→ Objective:
Extract every line in the listing below that contains the string "height", treating uppercase and lowercase letters as different.

▼

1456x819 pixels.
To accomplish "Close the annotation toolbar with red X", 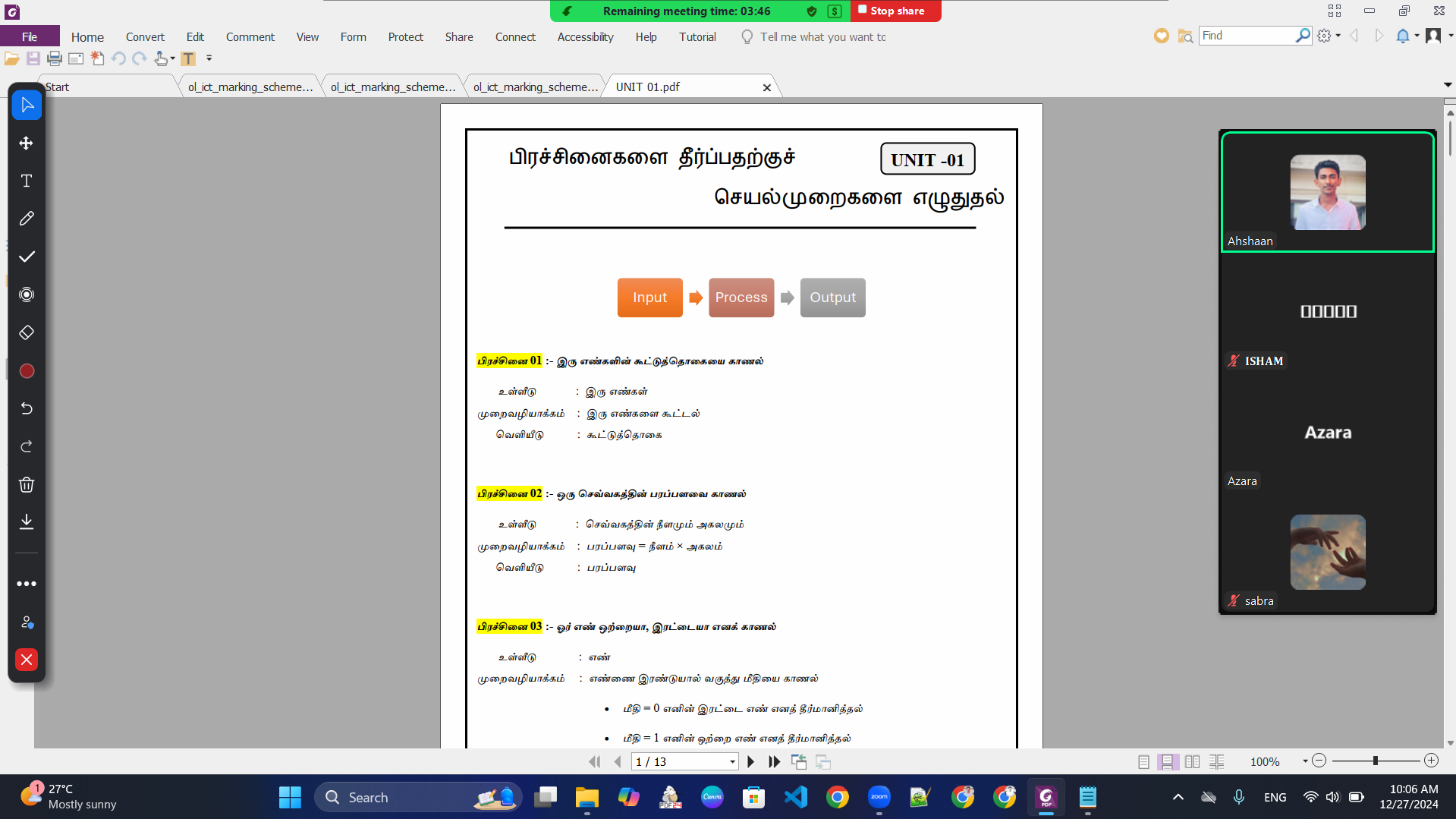I will [x=27, y=660].
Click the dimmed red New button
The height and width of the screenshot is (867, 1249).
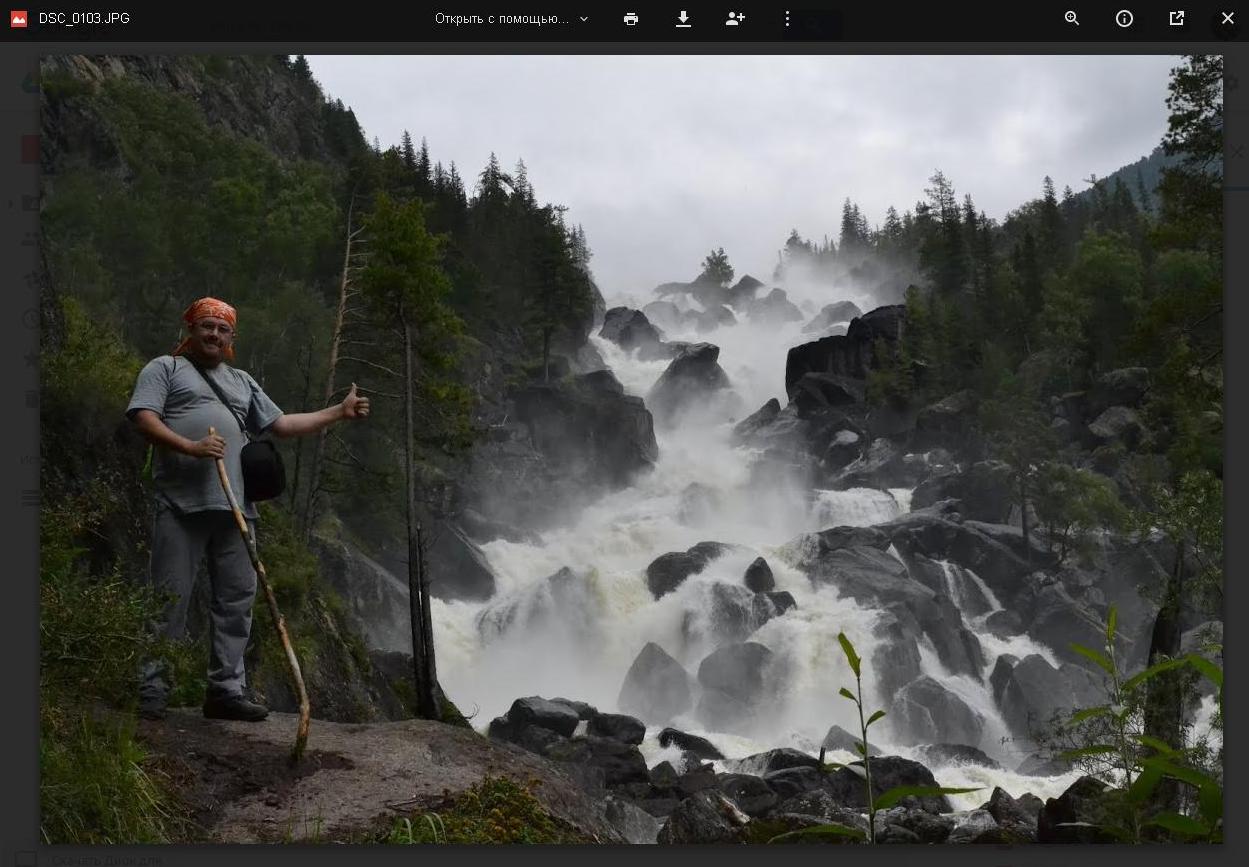[x=30, y=149]
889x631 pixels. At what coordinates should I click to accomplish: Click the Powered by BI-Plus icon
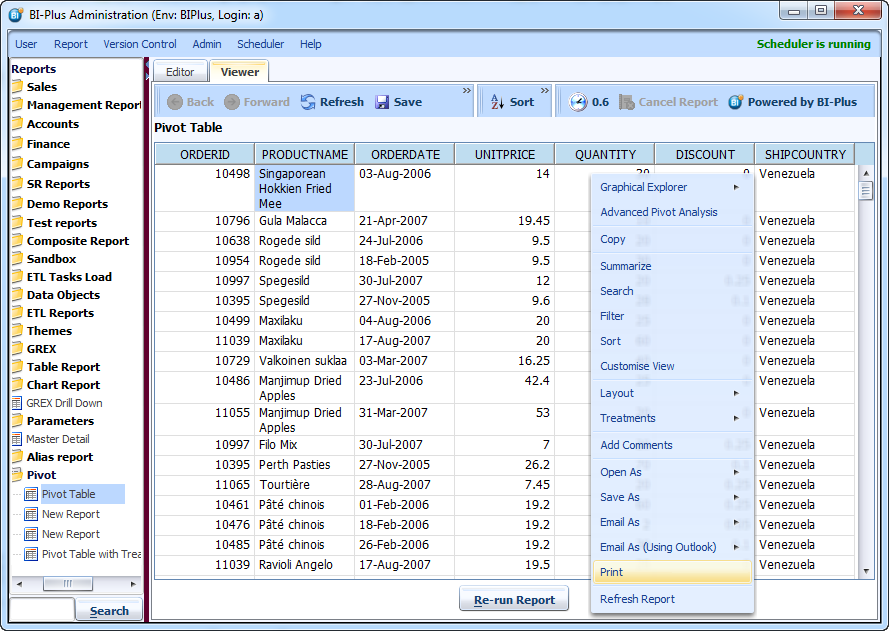[x=736, y=102]
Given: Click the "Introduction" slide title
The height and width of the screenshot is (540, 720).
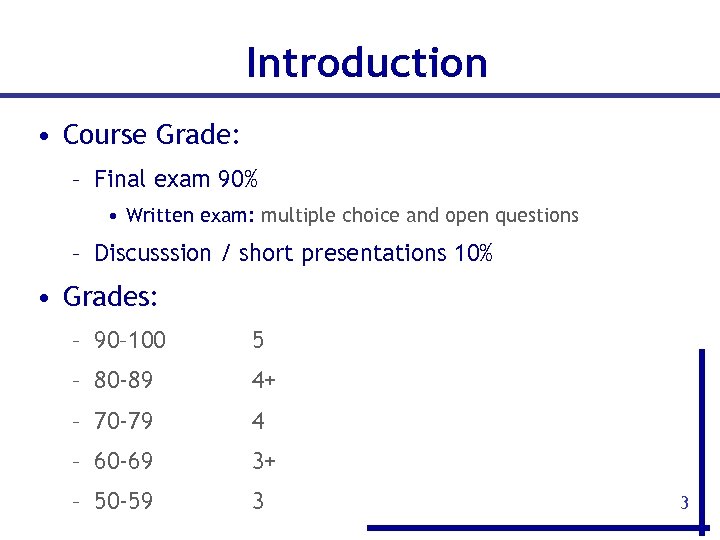Looking at the screenshot, I should click(367, 63).
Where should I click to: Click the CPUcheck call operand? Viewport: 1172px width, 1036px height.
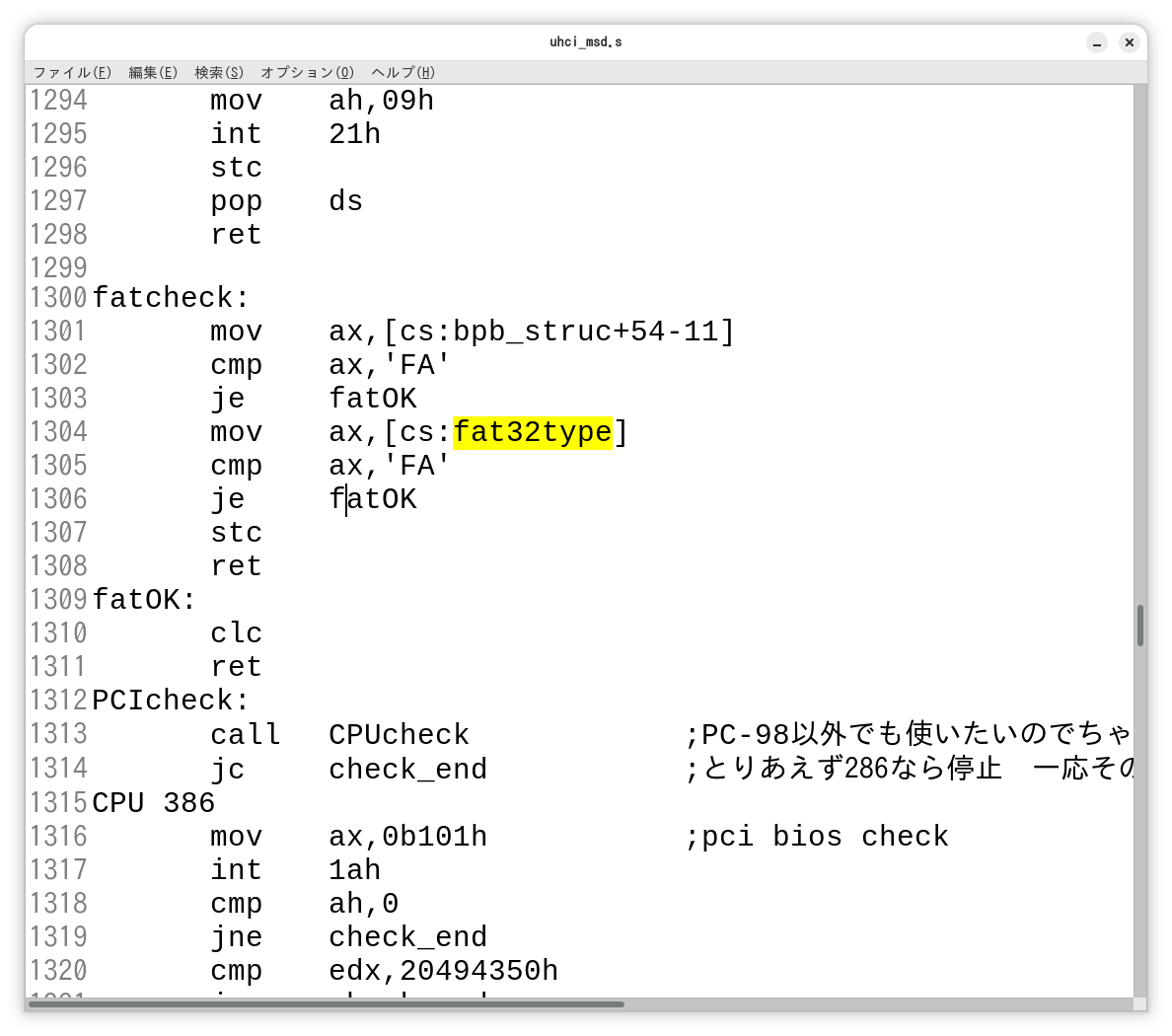pos(399,735)
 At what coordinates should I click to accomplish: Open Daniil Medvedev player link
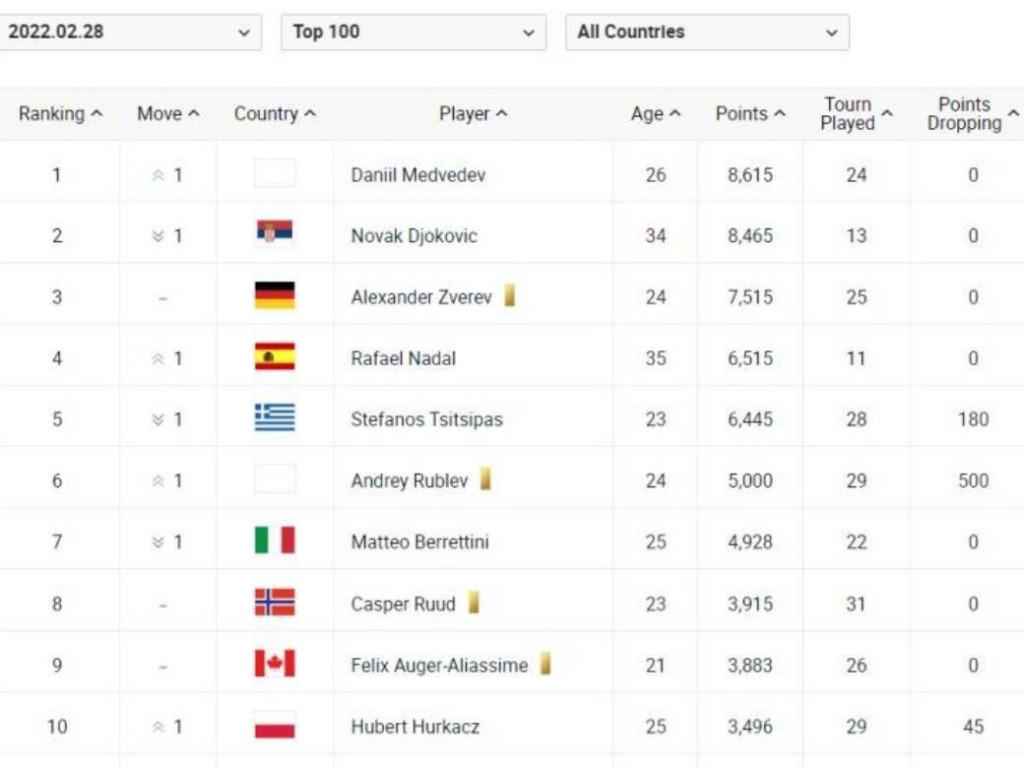tap(418, 175)
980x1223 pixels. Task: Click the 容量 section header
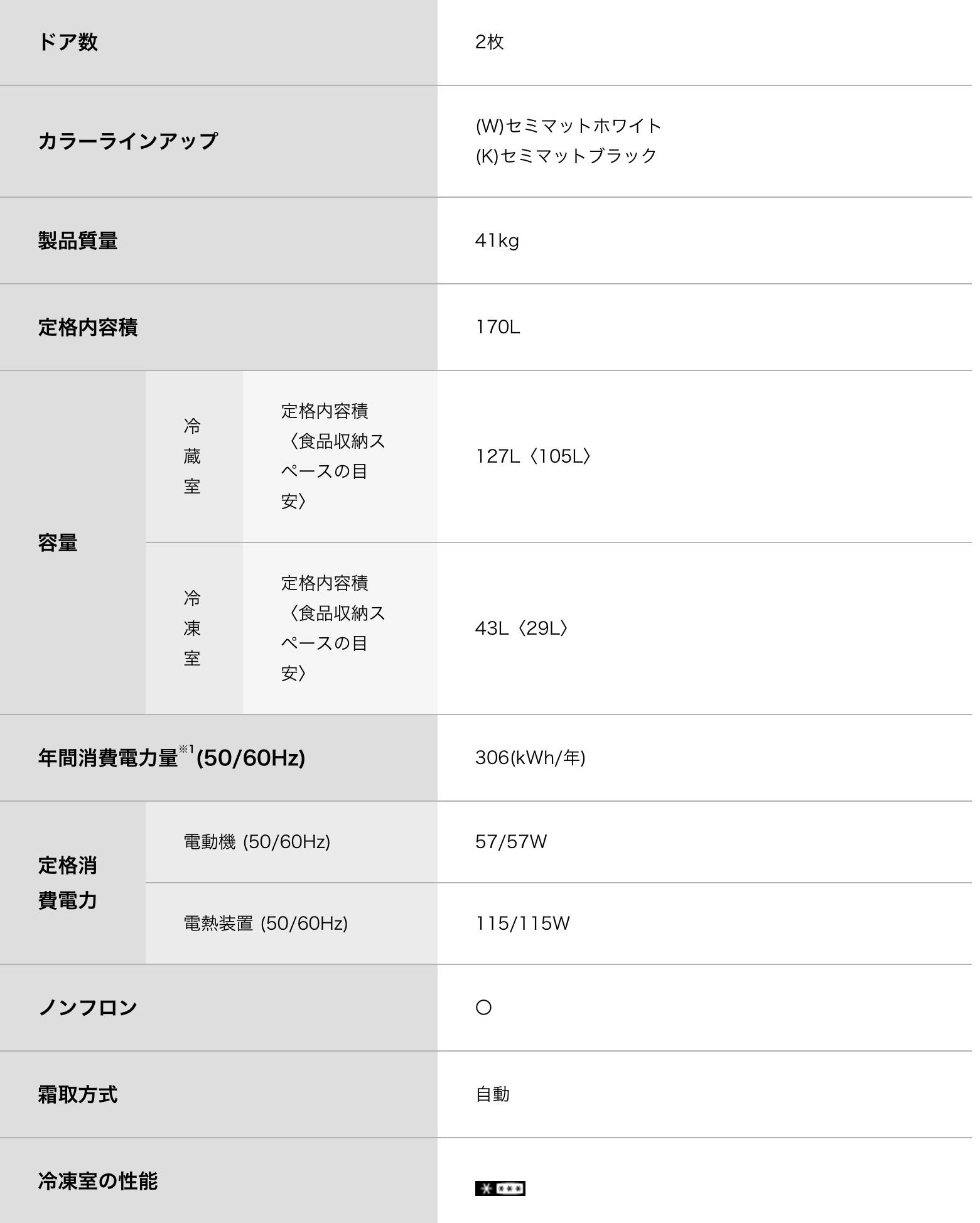[58, 542]
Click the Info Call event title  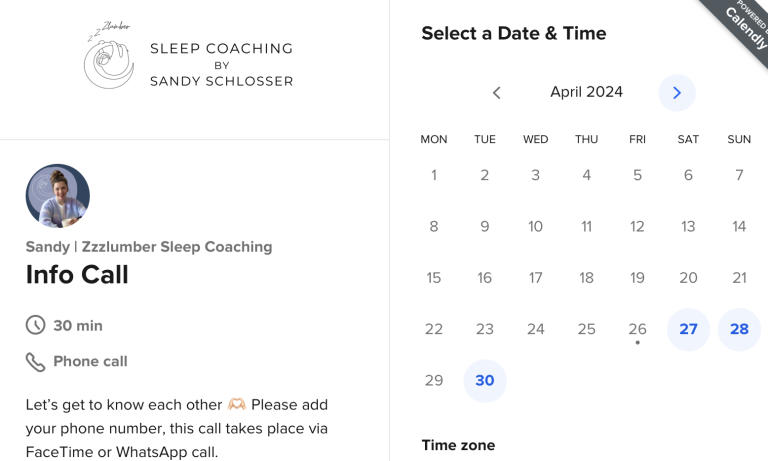(x=77, y=274)
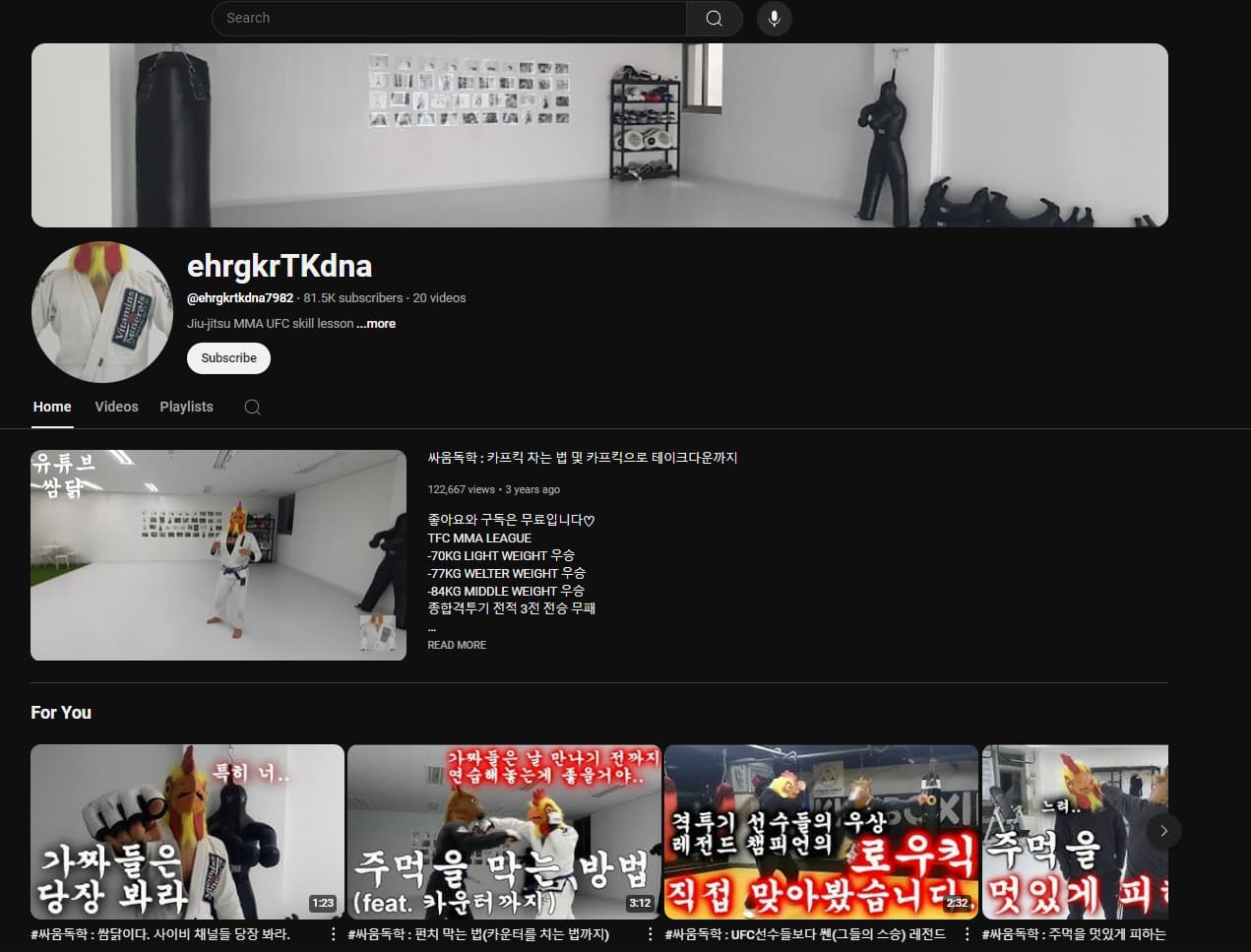
Task: Open the 1:23 duration video thumbnail
Action: 187,832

▲

→ Final result:
The height and width of the screenshot is (867, 1249).
The height and width of the screenshot is (540, 720).
Where should I click to: Click the CPUcheck call operand? Viewport: 1172px width, 1036px height.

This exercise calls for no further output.